__Problem__. This exercise needs all of the entries set down again, exactly as they read.

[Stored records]
++++
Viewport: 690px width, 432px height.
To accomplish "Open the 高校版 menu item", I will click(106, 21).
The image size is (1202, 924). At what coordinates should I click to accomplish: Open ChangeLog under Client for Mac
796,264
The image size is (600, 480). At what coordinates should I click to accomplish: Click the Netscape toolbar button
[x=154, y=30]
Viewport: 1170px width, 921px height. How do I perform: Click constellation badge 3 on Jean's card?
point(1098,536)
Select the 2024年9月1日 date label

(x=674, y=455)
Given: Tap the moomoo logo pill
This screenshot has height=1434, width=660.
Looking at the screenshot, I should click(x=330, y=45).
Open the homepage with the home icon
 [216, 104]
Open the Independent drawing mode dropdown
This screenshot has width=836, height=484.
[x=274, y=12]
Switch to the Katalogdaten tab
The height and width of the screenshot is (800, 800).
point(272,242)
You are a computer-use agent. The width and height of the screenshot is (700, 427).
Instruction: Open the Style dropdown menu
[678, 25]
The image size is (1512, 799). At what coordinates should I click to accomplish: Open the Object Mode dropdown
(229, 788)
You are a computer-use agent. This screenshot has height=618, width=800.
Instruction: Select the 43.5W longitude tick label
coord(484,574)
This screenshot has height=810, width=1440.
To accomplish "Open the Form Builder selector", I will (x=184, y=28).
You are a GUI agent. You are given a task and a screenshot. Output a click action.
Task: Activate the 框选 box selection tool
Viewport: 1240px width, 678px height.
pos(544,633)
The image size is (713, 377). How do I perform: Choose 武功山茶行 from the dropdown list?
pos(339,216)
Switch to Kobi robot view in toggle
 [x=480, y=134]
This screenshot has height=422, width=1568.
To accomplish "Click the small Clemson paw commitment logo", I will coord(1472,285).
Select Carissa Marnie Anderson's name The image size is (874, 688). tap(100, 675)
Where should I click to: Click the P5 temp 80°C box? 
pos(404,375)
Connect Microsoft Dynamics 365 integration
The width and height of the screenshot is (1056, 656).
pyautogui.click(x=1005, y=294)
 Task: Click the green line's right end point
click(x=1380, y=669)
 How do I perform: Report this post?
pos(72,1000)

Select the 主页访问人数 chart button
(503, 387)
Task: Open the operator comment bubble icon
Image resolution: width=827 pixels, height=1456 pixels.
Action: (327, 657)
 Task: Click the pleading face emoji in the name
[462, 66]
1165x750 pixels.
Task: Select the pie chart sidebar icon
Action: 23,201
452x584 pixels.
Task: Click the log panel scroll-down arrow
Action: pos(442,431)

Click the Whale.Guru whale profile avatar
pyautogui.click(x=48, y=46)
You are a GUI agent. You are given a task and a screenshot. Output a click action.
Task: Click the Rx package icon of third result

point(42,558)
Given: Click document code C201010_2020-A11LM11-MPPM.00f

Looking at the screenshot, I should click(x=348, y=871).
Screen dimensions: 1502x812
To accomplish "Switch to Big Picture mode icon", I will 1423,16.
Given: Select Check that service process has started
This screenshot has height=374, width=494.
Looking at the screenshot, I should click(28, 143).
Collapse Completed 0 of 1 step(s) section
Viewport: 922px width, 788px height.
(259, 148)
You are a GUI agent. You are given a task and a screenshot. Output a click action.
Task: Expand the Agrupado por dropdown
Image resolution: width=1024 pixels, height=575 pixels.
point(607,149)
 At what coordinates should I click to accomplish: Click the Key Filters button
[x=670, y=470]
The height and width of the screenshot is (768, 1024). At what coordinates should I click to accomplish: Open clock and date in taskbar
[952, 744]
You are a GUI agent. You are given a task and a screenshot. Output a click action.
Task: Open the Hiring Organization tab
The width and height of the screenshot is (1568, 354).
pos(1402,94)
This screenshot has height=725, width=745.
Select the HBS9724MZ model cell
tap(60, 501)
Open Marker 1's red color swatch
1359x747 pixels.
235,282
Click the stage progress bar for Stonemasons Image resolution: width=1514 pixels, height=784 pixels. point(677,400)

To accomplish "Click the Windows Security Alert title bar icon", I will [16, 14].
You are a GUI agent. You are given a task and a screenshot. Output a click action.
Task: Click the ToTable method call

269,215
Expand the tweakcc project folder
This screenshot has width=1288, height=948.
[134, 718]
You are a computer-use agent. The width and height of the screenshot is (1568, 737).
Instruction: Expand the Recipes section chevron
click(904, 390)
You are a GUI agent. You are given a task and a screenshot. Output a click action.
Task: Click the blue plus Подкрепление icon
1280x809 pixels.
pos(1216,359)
++++
__Answer space__.
Viewport: 690px width, 432px height.
To accomplish "Open the 高校版 menu item", I will click(106, 21).
The image size is (1202, 924). At what coordinates should I click to accomplish: Open ChangeLog under Client for Mac
796,264
The image size is (600, 480). At what coordinates should I click to accomplish: Click the Netscape toolbar button
[x=154, y=30]
Viewport: 1170px width, 921px height. How do I perform: Click constellation badge 3 on Jean's card?
point(1098,536)
Select the 2024年9月1日 date label

(x=674, y=455)
Given: Tap the moomoo logo pill
This screenshot has height=1434, width=660.
Looking at the screenshot, I should click(x=330, y=45).
Open the homepage with the home icon
 [216, 104]
Open the Independent drawing mode dropdown
This screenshot has width=836, height=484.
[x=274, y=12]
Switch to the Katalogdaten tab
The height and width of the screenshot is (800, 800).
point(272,242)
You are a computer-use agent. The width and height of the screenshot is (700, 427).
Instruction: Open the Style dropdown menu
[678, 25]
The image size is (1512, 799). At what coordinates should I click to accomplish: Open the Object Mode dropdown
(229, 788)
You are a computer-use agent. This screenshot has height=618, width=800.
Instruction: Select the 43.5W longitude tick label
coord(484,574)
This screenshot has height=810, width=1440.
To accomplish "Open the Form Builder selector", I will (x=184, y=28).
You are a GUI agent. You are given a task and a screenshot. Output a click action.
Task: Activate the 框选 box selection tool
Viewport: 1240px width, 678px height.
pos(544,633)
The image size is (713, 377). How do I perform: Choose 武功山茶行 from the dropdown list?
pos(339,216)
Switch to Kobi robot view in toggle
 [x=480, y=134]
This screenshot has height=422, width=1568.
To accomplish "Click the small Clemson paw commitment logo", I will coord(1472,285).
Select Carissa Marnie Anderson's name The image size is (874, 688). tap(100, 675)
Where should I click to: Click the P5 temp 80°C box? 
pos(404,375)
Connect Microsoft Dynamics 365 integration
The width and height of the screenshot is (1056, 656).
pyautogui.click(x=1005, y=294)
 Task: Click the green line's right end point
click(x=1380, y=669)
 How do I perform: Report this post?
pos(72,1000)

Select the 主页访问人数 chart button
(503, 387)
Task: Open the operator comment bubble icon
Image resolution: width=827 pixels, height=1456 pixels.
Action: (327, 657)
 Task: Click the pleading face emoji in the name
[462, 66]
1165x750 pixels.
Task: Select the pie chart sidebar icon
Action: 23,201
452x584 pixels.
Task: Click the log panel scroll-down arrow
Action: pos(442,431)

Click the Whale.Guru whale profile avatar
pyautogui.click(x=48, y=46)
You are a GUI agent. You are given a task and a screenshot. Output a click action.
Task: Click the Rx package icon of third result

point(42,558)
Given: Click document code C201010_2020-A11LM11-MPPM.00f

Looking at the screenshot, I should click(x=348, y=871).
Screen dimensions: 1502x812
To accomplish "Switch to Big Picture mode icon", I will 1423,16.
Given: Select Check that service process has started
This screenshot has height=374, width=494.
Looking at the screenshot, I should click(28, 143).
Collapse Completed 0 of 1 step(s) section
Viewport: 922px width, 788px height.
(259, 148)
You are a GUI agent. You are given a task and a screenshot. Output a click action.
Task: Expand the Agrupado por dropdown
Image resolution: width=1024 pixels, height=575 pixels.
point(607,149)
 At what coordinates should I click to accomplish: Click the Key Filters button
[x=670, y=470]
The height and width of the screenshot is (768, 1024). At what coordinates should I click to accomplish: Open clock and date in taskbar
[952, 744]
You are a GUI agent. You are given a task and a screenshot. Output a click action.
Task: Open the Hiring Organization tab
The width and height of the screenshot is (1568, 354).
pos(1402,94)
This screenshot has height=725, width=745.
Select the HBS9724MZ model cell
tap(60, 501)
Open Marker 1's red color swatch
1359x747 pixels.
235,282
Click the stage progress bar for Stonemasons Image resolution: width=1514 pixels, height=784 pixels. point(677,400)

To accomplish "Click the Windows Security Alert title bar icon", I will [16, 14].
You are a GUI agent. You are given a task and a screenshot. Output a click action.
Task: Click the ToTable method call

269,215
Expand the tweakcc project folder
This screenshot has width=1288, height=948.
[134, 718]
You are a computer-use agent. The width and height of the screenshot is (1568, 737).
Instruction: Expand the Recipes section chevron
click(904, 390)
You are a GUI agent. You are given a task and a screenshot. Output a click action.
Task: Click the blue plus Подкрепление icon
1280x809 pixels.
pos(1216,359)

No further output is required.